Basic training on cultivation and conservation insight for hobbyists living around the habitats can be one of the priority programs in 2022, in addition to creation of database of orchid hobbyists that can be accessed by researchers and academics. This will facilitate multi-stakeholder interactions in encouraging real research activities and Paphiopedilum orchid conservation in various regions. “This is important, considering the rate of degradation of the quality of Paphiopedilum habitat which is so fast, that research and rescue activities need to be accelerated,” he said.

Ideally, conservation efforts need to get supports from various parties, including ordinary people or orchid hobbyists. There are some simple things that the public and orchid hobbyists can do to support preservation of Paphiopedilum orchids in Indonesia. “For example, people should find in depth information about an orchid species before deciding to buy/keep it,” he said.

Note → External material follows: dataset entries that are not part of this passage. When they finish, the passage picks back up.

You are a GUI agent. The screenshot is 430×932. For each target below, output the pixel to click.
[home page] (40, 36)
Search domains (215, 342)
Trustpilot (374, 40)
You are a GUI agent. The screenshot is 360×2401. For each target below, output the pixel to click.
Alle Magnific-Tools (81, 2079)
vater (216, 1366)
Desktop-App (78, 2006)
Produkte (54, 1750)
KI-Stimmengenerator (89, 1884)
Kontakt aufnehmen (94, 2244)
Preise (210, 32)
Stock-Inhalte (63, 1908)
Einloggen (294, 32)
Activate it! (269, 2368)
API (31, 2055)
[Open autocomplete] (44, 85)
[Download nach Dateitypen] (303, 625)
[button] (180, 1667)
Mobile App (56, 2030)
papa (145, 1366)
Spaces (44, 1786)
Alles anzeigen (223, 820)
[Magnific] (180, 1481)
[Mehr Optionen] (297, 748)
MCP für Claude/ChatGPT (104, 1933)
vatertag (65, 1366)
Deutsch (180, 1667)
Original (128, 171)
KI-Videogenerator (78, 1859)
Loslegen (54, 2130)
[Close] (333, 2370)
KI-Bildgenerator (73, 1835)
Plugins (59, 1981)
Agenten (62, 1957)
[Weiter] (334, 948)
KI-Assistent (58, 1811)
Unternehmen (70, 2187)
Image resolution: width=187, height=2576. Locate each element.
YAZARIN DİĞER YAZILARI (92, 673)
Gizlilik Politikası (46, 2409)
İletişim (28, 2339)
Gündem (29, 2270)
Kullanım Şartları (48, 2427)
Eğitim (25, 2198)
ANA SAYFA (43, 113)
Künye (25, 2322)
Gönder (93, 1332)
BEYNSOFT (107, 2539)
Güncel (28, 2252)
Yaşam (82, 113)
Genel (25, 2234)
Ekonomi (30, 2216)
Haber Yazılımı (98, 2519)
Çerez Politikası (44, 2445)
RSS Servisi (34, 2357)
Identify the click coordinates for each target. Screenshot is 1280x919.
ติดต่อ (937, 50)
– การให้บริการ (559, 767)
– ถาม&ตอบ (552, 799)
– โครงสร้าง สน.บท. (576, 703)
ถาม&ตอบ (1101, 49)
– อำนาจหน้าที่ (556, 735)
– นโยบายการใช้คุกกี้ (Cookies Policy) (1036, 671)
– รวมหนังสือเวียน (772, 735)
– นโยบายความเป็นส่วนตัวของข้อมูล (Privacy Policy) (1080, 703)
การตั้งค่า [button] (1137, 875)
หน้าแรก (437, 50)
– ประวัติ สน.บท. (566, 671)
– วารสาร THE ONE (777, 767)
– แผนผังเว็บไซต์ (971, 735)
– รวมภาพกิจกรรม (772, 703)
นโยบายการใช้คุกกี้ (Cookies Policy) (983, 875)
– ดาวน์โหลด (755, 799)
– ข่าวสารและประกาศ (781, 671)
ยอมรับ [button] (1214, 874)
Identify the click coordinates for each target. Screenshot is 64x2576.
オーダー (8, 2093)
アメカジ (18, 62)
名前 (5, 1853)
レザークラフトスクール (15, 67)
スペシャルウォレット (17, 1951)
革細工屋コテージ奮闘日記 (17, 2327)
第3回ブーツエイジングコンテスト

This information, he said, includes the characteristics of its cultivation such as the altitude of its natural habitat, the need for wind circulation, the need for humidity, or the tolerance range of light intensity. “Many Paphiopedilum species whose habitat is limited to highland areas above 1,200 m above sea level. Their cultivation in lowland areas with hot temperatures can increase the risk of death of these orchids,” he explained.

In addition, Destario explained, the public can avoid buying natural plucked orchids that have not been sufficiently nurtured or insufficient period of adaptation by the seller. People can also buy only Paphiopedilum orchids as a result of in vitro culture (often referred to as bottled seeds). “Generally, orchid seeds from in vitro culture show better adaptability and growth than those obtained from natural extraction,” he explained.

The roadmap for preservation of Paphiopedilum orchids in Indonesia is a long step that cannot be completed in only 1-2 years of research. Therefore, these activities will continue to be carried out by opening the widest possible collaboration with both domestic and foreign parties. (frw/ ed: drs)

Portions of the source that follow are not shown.